File in the renderer process with Network Service

1 view
Skip to first unread message

Kinuko Yasuda

unread,
Nov 17, 2017, 4:58:41 AM11/17/17
to network-service-dev, storage-dev, Matt Menke, Marijn Kruisselbrink
Hi,

Just wanted to make sure if I'm / we can be on the same page. Currently we use a string file path for representing a File object in Blink, i.e. when a user picks up or drag-and-drop a file for reading out data or uploading the file contents.  The file path in the File object is passed as  storage::DataElement::TYPE_FILE when appending it to a Blob, or uploading it via a Form (e.g. input type=file).

This was handy but given that we'll need to be passing these files to Network Service for uploading (which shouldn't need to know how to deal with file paths) we probably want to pass a file as, say, mojo.common.mojo.File (== base::File), rather than a string path.  (mmenke@'s this patch's adding some code path that handles base::File in upload case)

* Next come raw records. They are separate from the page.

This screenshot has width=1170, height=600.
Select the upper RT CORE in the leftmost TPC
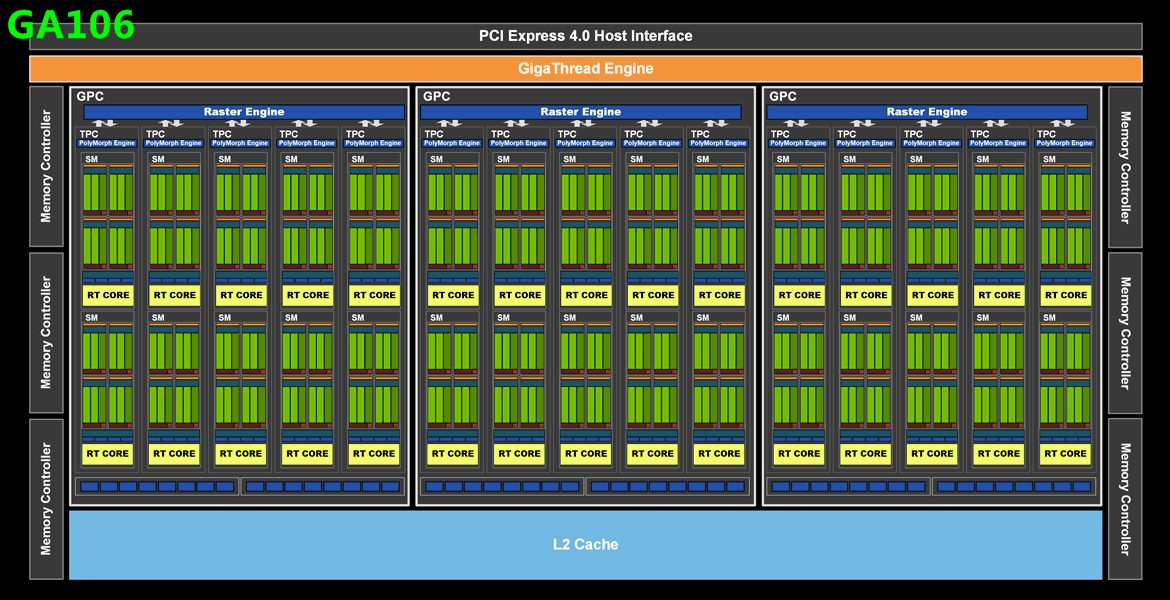(108, 295)
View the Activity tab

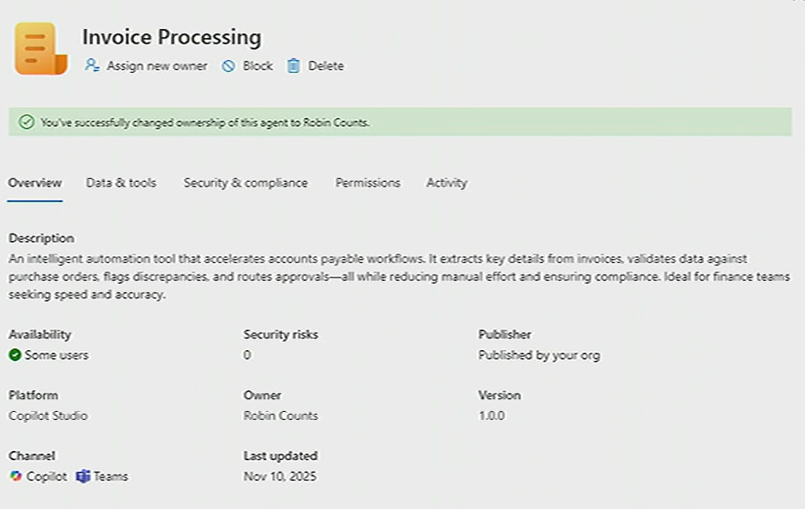446,183
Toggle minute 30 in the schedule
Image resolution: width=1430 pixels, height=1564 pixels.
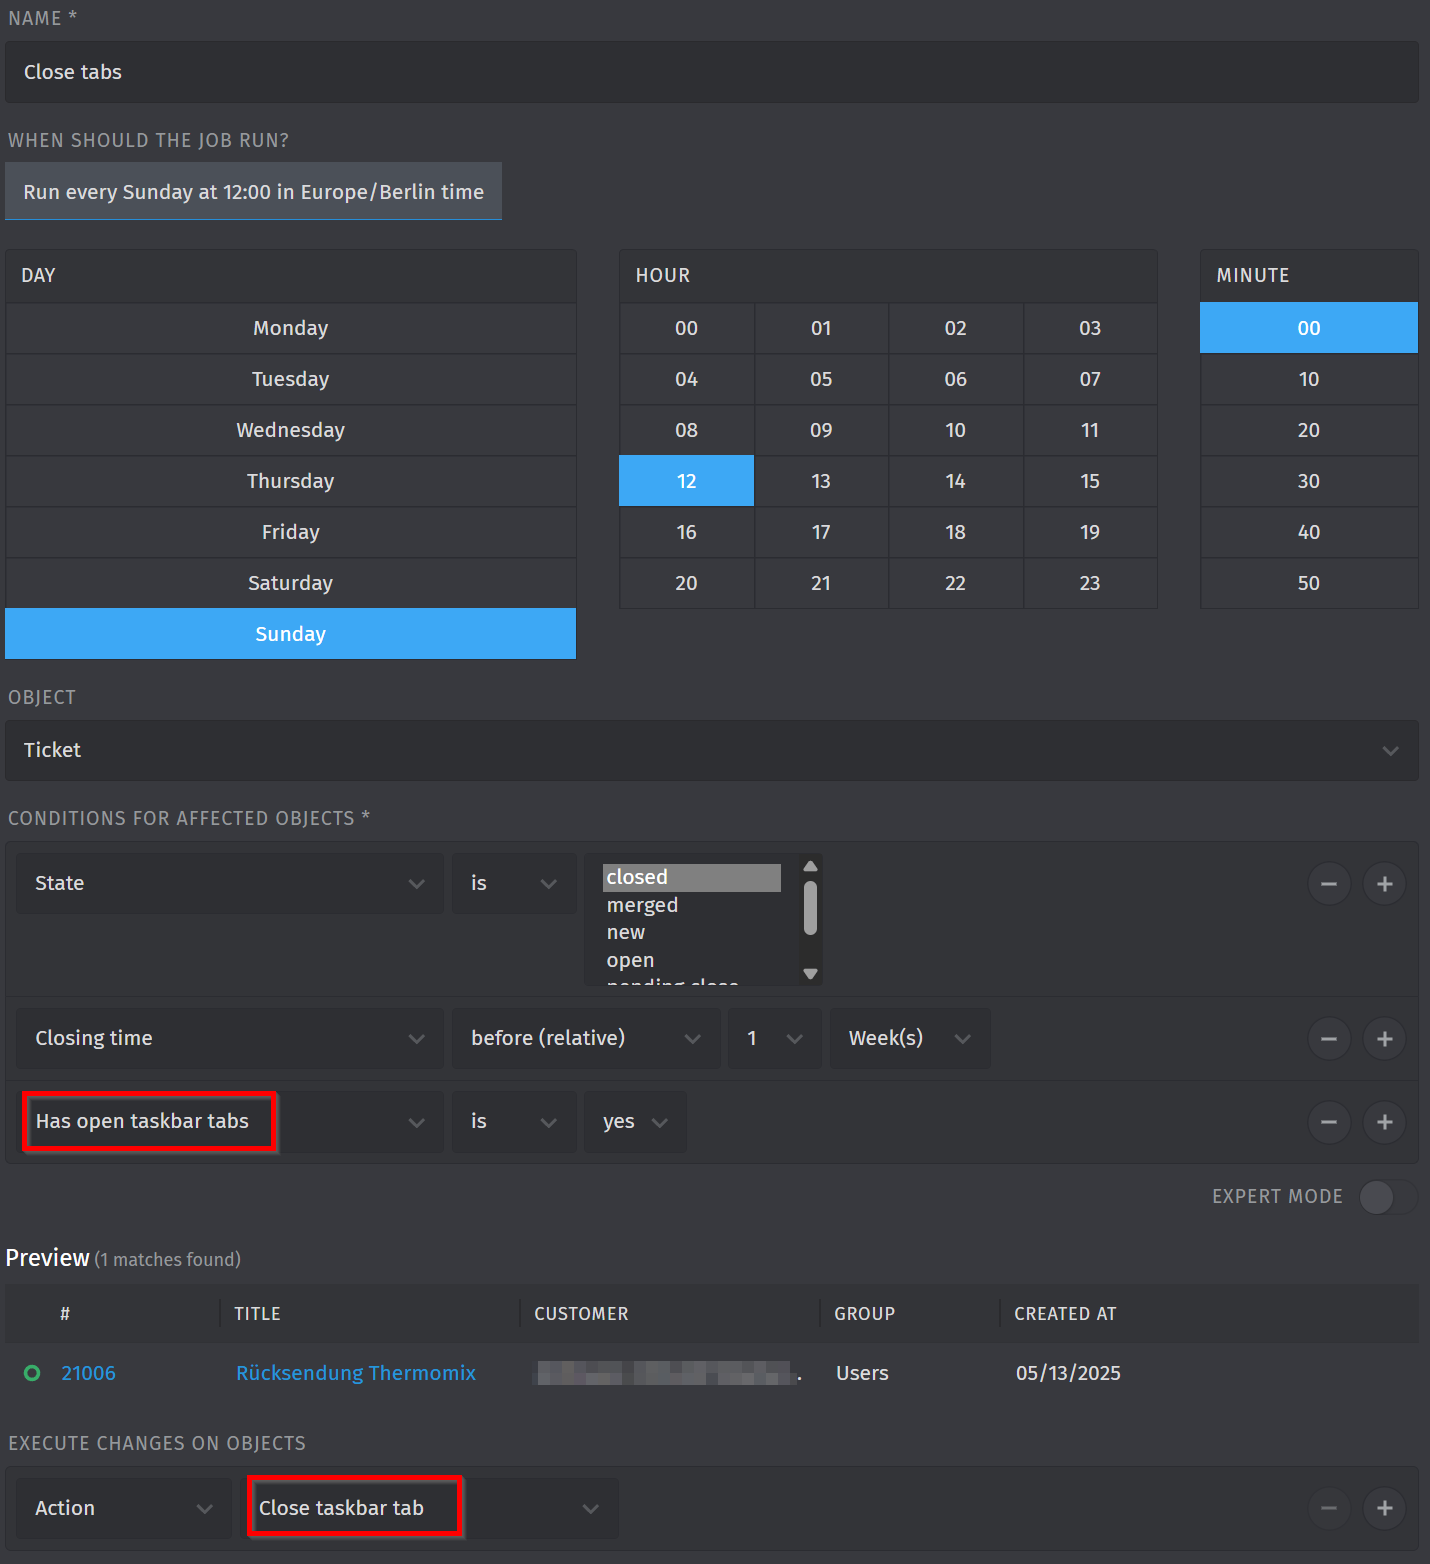point(1308,481)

This seems to mean we eventually want to do some or all of:
  • Start passing mojo.File (rather than a string path) to the renderer, after a necessary security check in the browser process, when a file is picked or dropped.  The file handle must be read-only.
  • Allow appending a file to Blob using mojo.File (rather than a string path).
  • Maybe also expose a file service that returns mojo.File from a file path string (with proper security checks) in case mojo.File can't be passed in some cases.
Does this sound plausible, or did/does anyone have different ideas? It looks it'd be good if we have storage team's consensus there.

Kinuko

Matt Menke

unread,
Nov 17, 2017, 6:48:45 AM11/17/17
to Kinuko Yasuda, network-service-dev, storage-dev, Marijn Kruisselbrink
For file uploads, we expose the file path being uploaded to extensions.  So we'll presumably still need that in addition to the file itself.

Marijn Kruisselbrink

unread,
Nov 17, 2017, 2:50:03 PM11/17/17
to Matt Menke, Kinuko Yasuda, network-service-dev, storage-dev
I do think it makes sense to pass files as something other than a file path. I don't think it is reasonable for that to just be a straight up base::File/mojo.common.mojo.File (or even a filesystem.mojom.File). For one it would lock up file descriptors for files that might or might not actually get read. And it would make creating blobs out of these files more tricky as well (are we going to keep the file open potentially indefinitely utill all blobs that reference the file have gone away? It would certainly complicate the blob system quite a bit if now suddenly a blob could be made up of files-that-are-already-opened. Would it make sense to instead have something that can vend base::File/mojo.File objects, as opposed to directly being it?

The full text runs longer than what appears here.